High Hard Drive Activity
Task Manager can also tell you how much of your hard disc is being used at any one time. If you have no programs open other than Windows itself and Task Manager, that usage should be at a minimal level. If it’s upward of 90% and doesn’t drop no matter what you switch off, you have a problem. Unfortunately, there’s a known error with Windows Defender itself which can occasionally cause high hard disc activity, but you can find out more about that problem and how to resolve it at this link. Try that first, but if that doesn’t work and your hard disc is still very active and running hot, something else must be the cause.
Some of the apps and programs you regularly use on your computer will occasionally generate pop up messages. They might inform you that an update needs to be downloaded or try to persuade you to purchase upgrades. These pop-ups can be irritating, but they’re ultimately harmless. If you see a pop-up you’ve never seen before, though, always be suspicious of where it’s come from. Some virus-induced pop-ups even disguise themselves as notifications from your anti-virus software, which can be confusing. Never trust such a notification unless you can verify it by loading your chosen anti-virus software and finding it in there. While you have it open, run a scan.
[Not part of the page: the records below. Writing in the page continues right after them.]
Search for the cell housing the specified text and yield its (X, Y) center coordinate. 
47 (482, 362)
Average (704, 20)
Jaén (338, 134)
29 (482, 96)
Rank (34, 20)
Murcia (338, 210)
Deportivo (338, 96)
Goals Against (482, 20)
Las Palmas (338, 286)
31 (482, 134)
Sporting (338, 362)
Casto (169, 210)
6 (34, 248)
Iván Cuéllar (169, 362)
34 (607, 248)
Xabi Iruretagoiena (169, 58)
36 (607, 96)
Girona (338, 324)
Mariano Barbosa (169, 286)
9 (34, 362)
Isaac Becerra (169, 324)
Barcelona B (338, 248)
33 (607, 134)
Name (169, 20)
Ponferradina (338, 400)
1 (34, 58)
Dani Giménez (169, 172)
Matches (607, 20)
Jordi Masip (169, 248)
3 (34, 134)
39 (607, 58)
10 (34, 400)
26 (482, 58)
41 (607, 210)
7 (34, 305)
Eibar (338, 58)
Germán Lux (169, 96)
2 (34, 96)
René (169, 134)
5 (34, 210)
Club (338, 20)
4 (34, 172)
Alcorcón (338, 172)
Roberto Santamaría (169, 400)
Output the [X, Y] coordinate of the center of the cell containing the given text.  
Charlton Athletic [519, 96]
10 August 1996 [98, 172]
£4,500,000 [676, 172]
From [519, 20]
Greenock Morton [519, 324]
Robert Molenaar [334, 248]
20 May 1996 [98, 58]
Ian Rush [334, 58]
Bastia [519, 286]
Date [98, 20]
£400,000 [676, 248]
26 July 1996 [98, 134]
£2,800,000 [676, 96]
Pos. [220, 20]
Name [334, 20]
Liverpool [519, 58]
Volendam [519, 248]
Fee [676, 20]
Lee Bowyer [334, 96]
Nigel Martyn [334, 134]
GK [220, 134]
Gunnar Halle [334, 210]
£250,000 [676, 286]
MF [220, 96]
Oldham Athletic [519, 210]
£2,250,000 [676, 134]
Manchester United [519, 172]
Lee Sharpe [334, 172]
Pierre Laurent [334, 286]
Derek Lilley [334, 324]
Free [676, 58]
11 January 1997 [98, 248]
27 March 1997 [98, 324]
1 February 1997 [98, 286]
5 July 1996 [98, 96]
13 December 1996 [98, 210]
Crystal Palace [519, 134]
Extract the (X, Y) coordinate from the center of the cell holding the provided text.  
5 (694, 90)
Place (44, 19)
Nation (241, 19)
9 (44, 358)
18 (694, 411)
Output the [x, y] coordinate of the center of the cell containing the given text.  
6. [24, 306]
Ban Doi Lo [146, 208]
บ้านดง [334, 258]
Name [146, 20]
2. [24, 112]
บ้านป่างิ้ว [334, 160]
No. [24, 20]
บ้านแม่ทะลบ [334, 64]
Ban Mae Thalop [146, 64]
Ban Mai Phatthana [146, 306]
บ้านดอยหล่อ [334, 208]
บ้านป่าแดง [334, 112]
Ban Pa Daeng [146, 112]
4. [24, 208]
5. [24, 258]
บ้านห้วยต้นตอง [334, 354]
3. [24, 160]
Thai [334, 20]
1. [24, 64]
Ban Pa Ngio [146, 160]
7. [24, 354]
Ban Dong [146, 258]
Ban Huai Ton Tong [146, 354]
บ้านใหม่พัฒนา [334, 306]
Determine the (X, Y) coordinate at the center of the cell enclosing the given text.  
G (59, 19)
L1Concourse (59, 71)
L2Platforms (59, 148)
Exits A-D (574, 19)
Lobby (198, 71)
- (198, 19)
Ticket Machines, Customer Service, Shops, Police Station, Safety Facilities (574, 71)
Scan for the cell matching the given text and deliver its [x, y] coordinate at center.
Programs that generate too many pop-ups ought to be viewed with general suspicion anyway.
Files Going Missing
Every single one of us is guilty of occasionally misplacing or accidentally deleting files no matter how careful we believe we’re being or how well organized our file systems are. It’s just one of those things that happen due to human error. If it happens more than once in a short space of time, though, and you’re positive that you haven’t deleted anything or moved any folders, there’s a chance that it’s been deleted by a malign program. Deleting important files in an attempt to damage your computer or prevent it from running properly is a common goal of virus writers, and when files start to go missing this way, it’s a matter of time until something important gets erased, and you can’t use your system anymore. Take action before that happens.
You don’t have to spend money to solve these problems. Windows Defender is a very efficient anti-virus program, but even if you don’t want to use that, you can download extremely competent free anti-virus software from AVG, Avast, and a host of other companies too. Don’t get complacent, and never ignore a sign that something might not be right. If you think your computer has a virus, pull it offline immediately and don’t reconnect to the internet until you’re positive that it’s safe to do so.